Read as one story, the forecasts describe a company that stays committed, shows no capability payoff inside 2026, and absorbs the cost unevenly. The data org stays substantial, near 4,600, and the surveillance program survives, so Meta does not blink. Its top model stays about 15 points behind the frontier through year-end, so the data strategy has not closed the gap by the first point at which I can measure it, and the earliest it could is the flagship around the middle of 2027. The talent cost is real but bifurcated, with about 5 marquee exits the company can absorb set against a roughly 3.8× attrition spike among the conscripts who take the brunt of the morale damage.
I think that is a materially less dramatic trajectory than the loudest commentary implies. The death-spiral and engineering-culture-is-dead framings describe an implosion. The forecasts describe a slow grind, and they sit closer to the investor reframing that Meta should be repriced on a data-operations thesis, a defensible moat, than on the frontier-lab thesis the 2025 recruiting pitch implied (FourWeekMBA).
Much of this rests on a handful of unconfirmed facts, so it is worth being clear about where it could break. These are the points where I am least sure of the forecasts above.
- The capability-gap level assumes Claude Fable 5 counts as a publicly available frontier model at about 60, and if its export suspensiondisqualifies it the whole gap distribution drops three or four points. - The 6,500 and 4,500-engineer figures come from a narrow, largely anonymous source pool that Meta has not confirmed, and both the ADO-size forecast and the one-in-five-or-six framing rest on them.
- Muse Spark scoring 52 against 43 is purely a v4.0-against-v4.1 artifact, so a new index version before year-end would force a re-baselining of the gap.
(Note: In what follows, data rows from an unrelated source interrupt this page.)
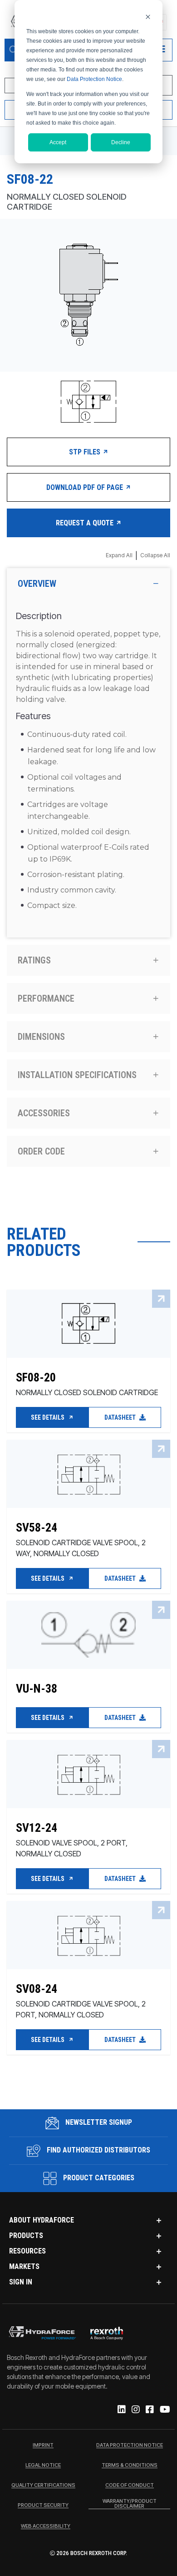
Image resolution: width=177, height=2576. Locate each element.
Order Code (41, 1151)
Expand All (119, 555)
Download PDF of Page (85, 487)
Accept (57, 142)
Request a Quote (85, 523)
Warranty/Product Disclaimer (130, 2504)
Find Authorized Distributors (97, 2150)
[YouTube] (164, 2410)
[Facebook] (149, 2410)
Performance (46, 998)
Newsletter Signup (98, 2122)
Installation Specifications (77, 1074)
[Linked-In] (121, 2410)
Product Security (43, 2505)
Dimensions (41, 1036)
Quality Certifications (43, 2485)
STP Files (85, 452)
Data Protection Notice (94, 79)
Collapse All (155, 555)
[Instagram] (135, 2410)
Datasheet (120, 1417)
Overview (37, 583)
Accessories (44, 1113)
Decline (120, 142)
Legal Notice (43, 2465)
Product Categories (97, 2177)
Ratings (34, 960)
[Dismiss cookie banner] (148, 16)
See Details (48, 1417)
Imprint (43, 2445)
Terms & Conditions (129, 2465)
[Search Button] (14, 50)
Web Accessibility (45, 2526)
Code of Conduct (129, 2485)
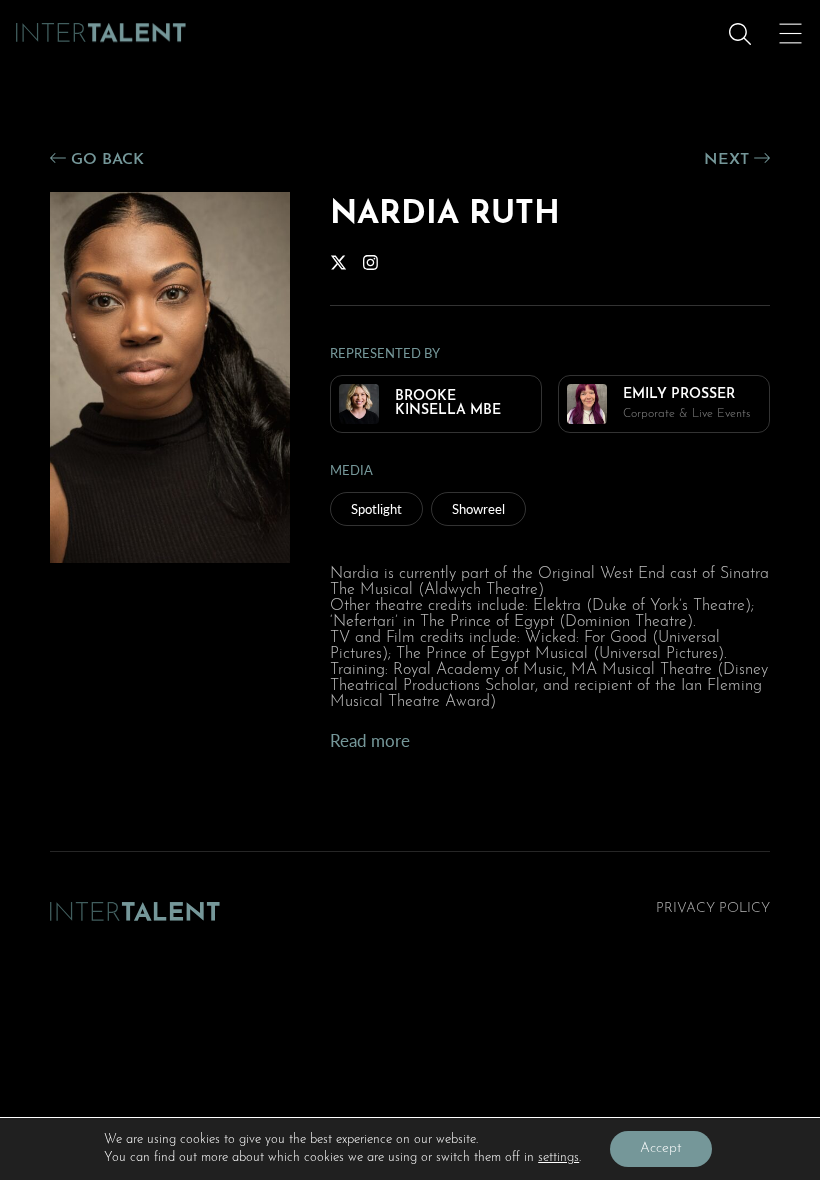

- Absent fresh reporting, a resolver may default to the 6,500 formation figure and bias the ADO-size outcome toward no change regardless of reality.
- Zuckerberg's intelligence, mistakes, and transitional quotes all come from leaked audio and memos, credible but not first-party Meta statements.
These forecasts are point-in-time estimates as of June 2026, reconciled for internal consistency across the set. The ADO headcount and the capability-gap level are the two most worth revisiting as new reporting and benchmark data arrive.